*Exercise requirements*. Rewrite the following items, replacing every occurrence of "Given" with "Provided" and leaving all other text unchanged.
----
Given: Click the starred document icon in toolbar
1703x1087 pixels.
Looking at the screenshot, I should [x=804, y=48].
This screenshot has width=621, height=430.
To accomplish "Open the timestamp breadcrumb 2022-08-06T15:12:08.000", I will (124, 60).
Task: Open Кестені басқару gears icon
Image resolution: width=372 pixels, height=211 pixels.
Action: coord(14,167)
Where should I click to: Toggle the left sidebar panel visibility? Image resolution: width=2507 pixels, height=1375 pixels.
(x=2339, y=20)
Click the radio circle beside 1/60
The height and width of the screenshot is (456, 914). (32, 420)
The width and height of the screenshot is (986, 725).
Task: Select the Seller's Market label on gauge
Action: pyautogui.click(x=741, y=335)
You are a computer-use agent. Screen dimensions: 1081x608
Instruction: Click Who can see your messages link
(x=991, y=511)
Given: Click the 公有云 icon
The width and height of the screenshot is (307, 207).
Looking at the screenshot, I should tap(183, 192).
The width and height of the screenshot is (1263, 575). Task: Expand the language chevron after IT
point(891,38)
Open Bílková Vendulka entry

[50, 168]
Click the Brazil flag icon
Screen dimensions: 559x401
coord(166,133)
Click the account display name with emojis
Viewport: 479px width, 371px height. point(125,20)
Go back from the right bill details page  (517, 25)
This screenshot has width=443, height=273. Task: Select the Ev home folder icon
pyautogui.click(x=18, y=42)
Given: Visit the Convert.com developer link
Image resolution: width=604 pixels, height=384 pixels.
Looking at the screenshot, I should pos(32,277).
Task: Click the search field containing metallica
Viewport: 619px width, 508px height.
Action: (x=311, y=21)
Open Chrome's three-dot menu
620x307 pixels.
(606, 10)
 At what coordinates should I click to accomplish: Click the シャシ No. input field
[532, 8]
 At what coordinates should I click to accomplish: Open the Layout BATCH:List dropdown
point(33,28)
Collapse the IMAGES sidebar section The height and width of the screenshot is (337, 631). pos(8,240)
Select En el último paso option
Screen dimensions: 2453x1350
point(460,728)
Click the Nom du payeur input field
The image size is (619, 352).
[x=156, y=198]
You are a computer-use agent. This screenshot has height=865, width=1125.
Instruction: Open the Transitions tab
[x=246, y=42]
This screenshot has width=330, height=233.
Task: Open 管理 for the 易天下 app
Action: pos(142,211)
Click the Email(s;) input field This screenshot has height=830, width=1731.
----
*Answer to this problem*.
Provided: Click the starred document icon in toolbar
1703x1087 pixels.
Looking at the screenshot, I should [x=804, y=48].
This screenshot has width=621, height=430.
To accomplish "Open the timestamp breadcrumb 2022-08-06T15:12:08.000", I will (124, 60).
Task: Open Кестені басқару gears icon
Image resolution: width=372 pixels, height=211 pixels.
Action: coord(14,167)
Where should I click to: Toggle the left sidebar panel visibility? Image resolution: width=2507 pixels, height=1375 pixels.
(x=2339, y=20)
Click the radio circle beside 1/60
The height and width of the screenshot is (456, 914). (32, 420)
The width and height of the screenshot is (986, 725).
Task: Select the Seller's Market label on gauge
Action: pyautogui.click(x=741, y=335)
You are a computer-use agent. Screen dimensions: 1081x608
Instruction: Click Who can see your messages link
(x=991, y=511)
Provided: Click the 公有云 icon
The width and height of the screenshot is (307, 207).
Looking at the screenshot, I should tap(183, 192).
The width and height of the screenshot is (1263, 575). Task: Expand the language chevron after IT
point(891,38)
Open Bílková Vendulka entry

[50, 168]
Click the Brazil flag icon
Screen dimensions: 559x401
coord(166,133)
Click the account display name with emojis
Viewport: 479px width, 371px height. point(125,20)
Go back from the right bill details page  (517, 25)
This screenshot has width=443, height=273. Task: Select the Ev home folder icon
pyautogui.click(x=18, y=42)
Provided: Visit the Convert.com developer link
Image resolution: width=604 pixels, height=384 pixels.
Looking at the screenshot, I should pos(32,277).
Task: Click the search field containing metallica
Viewport: 619px width, 508px height.
Action: (x=311, y=21)
Open Chrome's three-dot menu
620x307 pixels.
(606, 10)
 At what coordinates should I click to accomplish: Click the シャシ No. input field
[532, 8]
 At what coordinates should I click to accomplish: Open the Layout BATCH:List dropdown
point(33,28)
Collapse the IMAGES sidebar section The height and width of the screenshot is (337, 631). pos(8,240)
Select En el último paso option
Screen dimensions: 2453x1350
point(460,728)
Click the Nom du payeur input field
The image size is (619, 352).
[x=156, y=198]
You are a computer-use agent. This screenshot has height=865, width=1125.
Instruction: Open the Transitions tab
[x=246, y=42]
This screenshot has width=330, height=233.
Task: Open 管理 for the 易天下 app
Action: pos(142,211)
Click the Email(s;) input field This screenshot has height=830, width=1731.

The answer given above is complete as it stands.